Para pendukung rezim militer Brasil 1964-1985 – termasuk Jair Bolsonaro – menghargainya atas membawa keamanan dan stabilitas ke negara Amerika Selatan itu dan merancang “ajaib” ekonomi selama satu dekade.
Mereka juga melanjutkan dengan berbagai proyek infrastruktur firaun termasuk jalan Trans-Amazonia yang masih belum selesai dan jembatan delapan mil di seberang Teluk Guanabara Rio.
Namun, rezim tersebut, meskipun kurang terkenal kekejamannya dibandingkan dengan Argentina dan Cile, juga bertanggung jawab atas pembunuhan atau pembunuhan ratusan lawan-lawannya dan penahanan ribuan lainnya. Di antara mereka yang dipenjara dan disiksa adalah presiden wanita Brasil pertama, Dilma Rousseff, yang saat itu adalah pemberontak kiri.

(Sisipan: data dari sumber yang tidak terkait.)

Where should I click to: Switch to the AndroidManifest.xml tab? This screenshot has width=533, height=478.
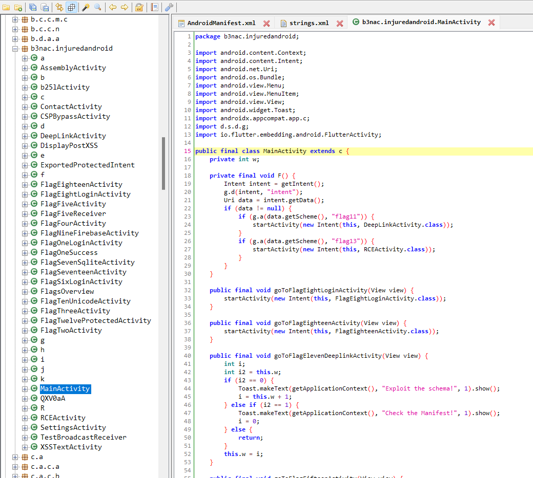click(220, 23)
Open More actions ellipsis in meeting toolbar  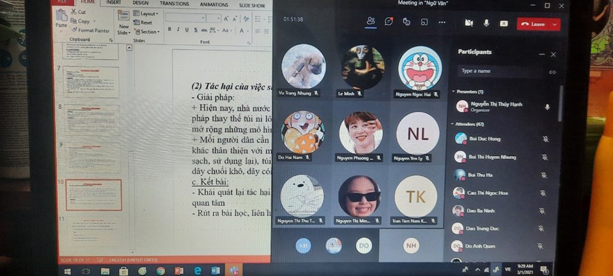(442, 22)
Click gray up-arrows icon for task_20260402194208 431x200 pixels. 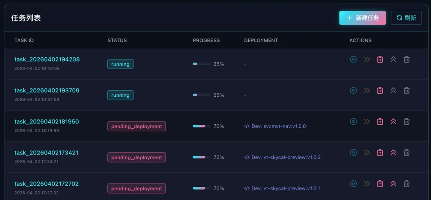[393, 59]
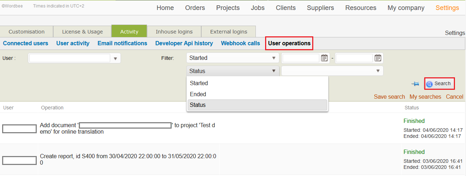466x176 pixels.
Task: Open the Inhouse logins tab
Action: pyautogui.click(x=174, y=32)
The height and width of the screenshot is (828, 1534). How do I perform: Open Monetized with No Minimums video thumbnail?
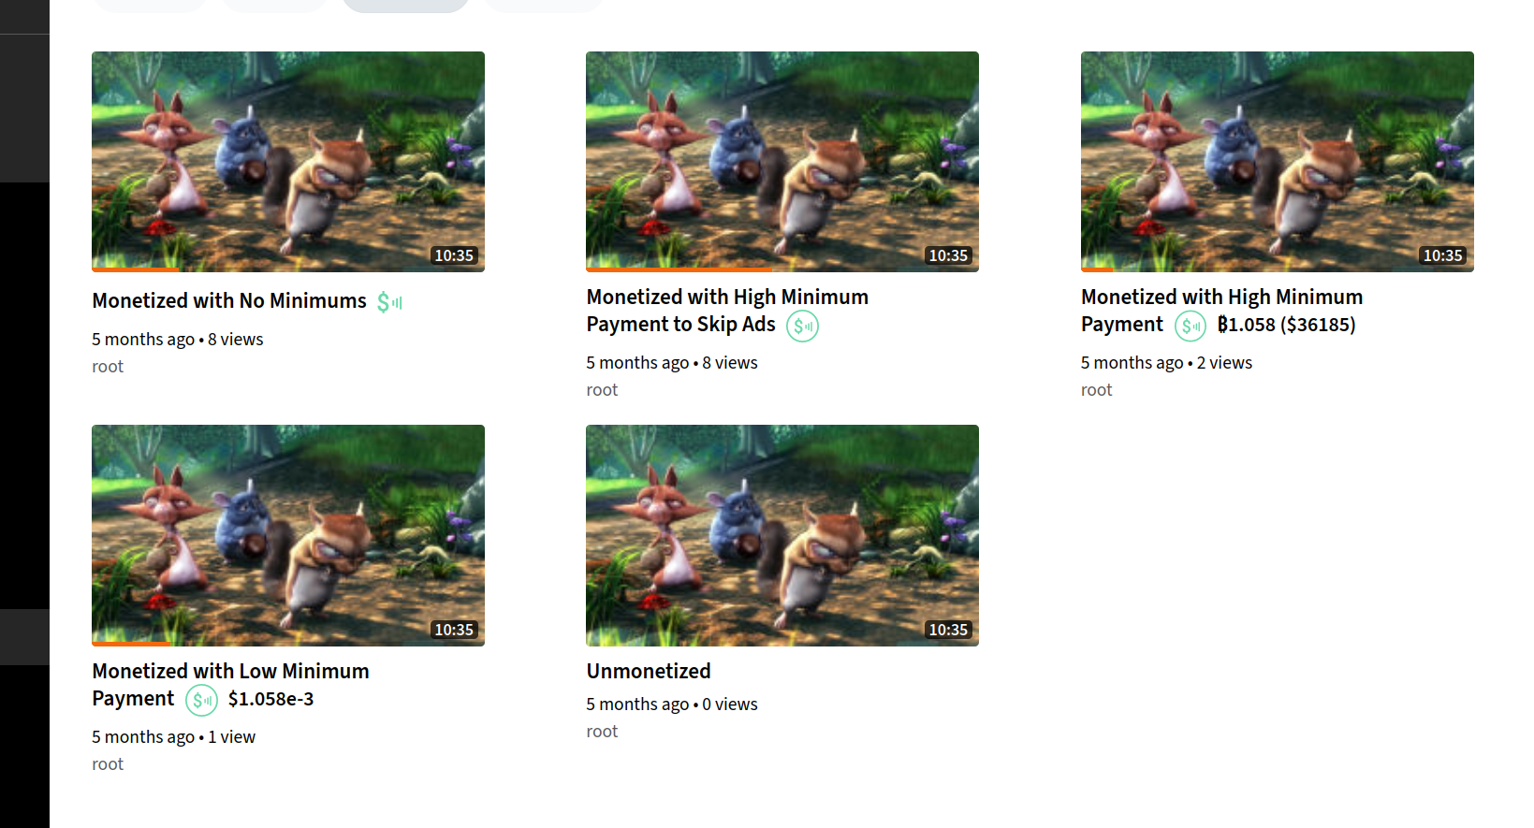pyautogui.click(x=288, y=162)
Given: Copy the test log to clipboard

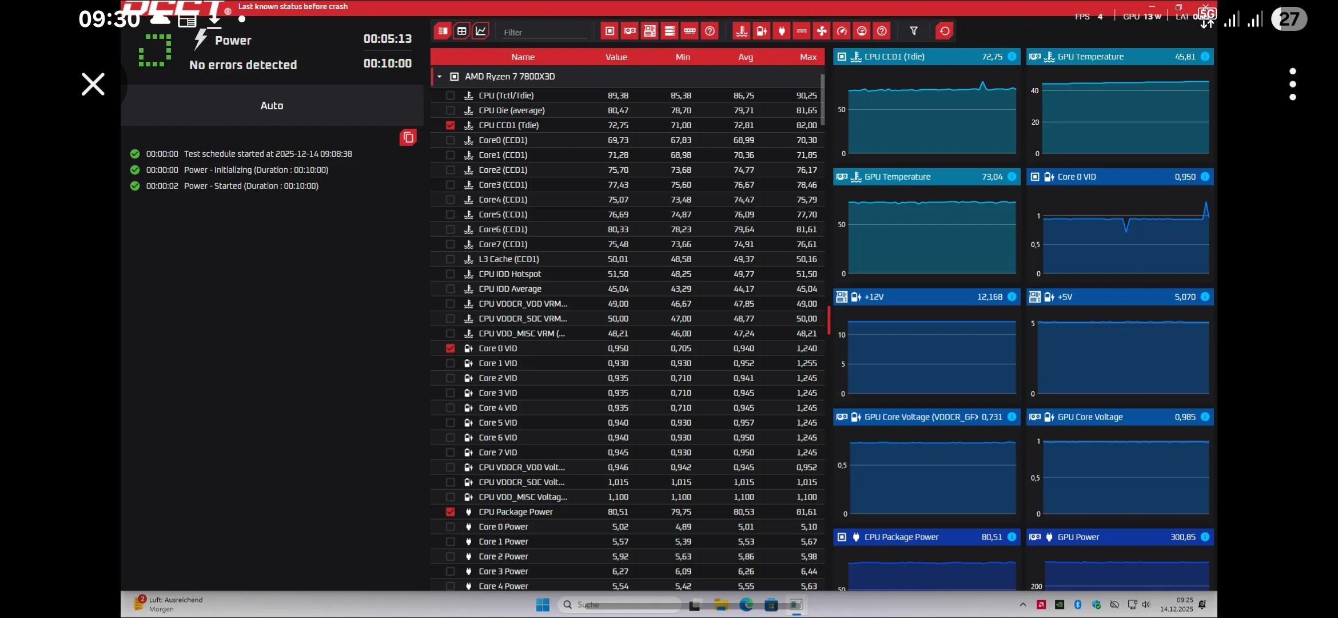Looking at the screenshot, I should pyautogui.click(x=408, y=137).
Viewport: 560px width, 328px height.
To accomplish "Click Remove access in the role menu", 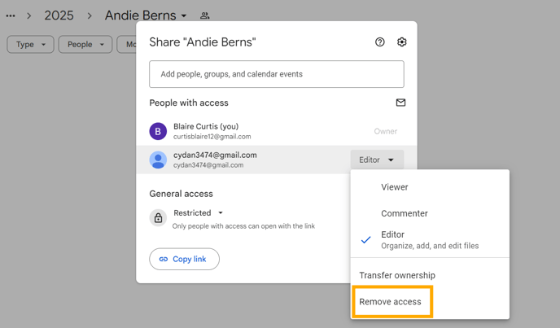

Ini juga merupakan periode sensor yang parah. Beberapa musisi terkenal Brasil – termasuk Gilberto Gil, Chico Buarque, dan Caetano Veloso – pergi ke pengasingan di Eropa, menulis lagu tentang kepergian mereka yang dipaksakan.
Bagaimana ini berakhir?
Exil politik mulai kembali ke Brasil pada 1979 setelah UU amnesti diterapkan yang mulai membuka jalan bagi kembalinya demokrasi.
Namun, gerakan pro-demokrasi “Diretas Já” (Pemilihan langsung sekarang!) baru benar-benar menjadi populer pada tahun 1984 dengan serangkaian unjuk rasa jalanan yang besar dan bersejarah di kota-kota seperti Rio de Janeiro, São Paulo, dan Belo Horizonte.
Pemerintahan sipil kembali tahun berikutnya dan konstitusi baru diperkenalkan pada tahun 1988. Tahun berikutnya Brasil mengadakan pemilihan presiden langsung pertamanya dalam hampir tiga dekade.
Penemuan minggu ini telah mengejutkan dan mengerikan banyak warga negara di negara yang baru keluar dari 21 tahun menjajah militer pada 1985. Beberapa militer yang dituduh menjadi bagian dari konspirasi kudeta pro-Bolsonaro 2022 sebelumnya merupakan bagian dari rezim 1964-85. Selama tahun 70-an, Jenderal Heleno adalah ajudan Jenderal Sylvio Frota, anggota rezim militer yang sangat keras yang terlibat dalam kudeta 1964 yang menjatuhkan presiden kiri Brasil, João Goulart.
“Seberapa aman demokrasi kita?” tanya headline artikel opini di salah satu koran terbesar Brasil, Folha de São Paulo, pada Selasa malam.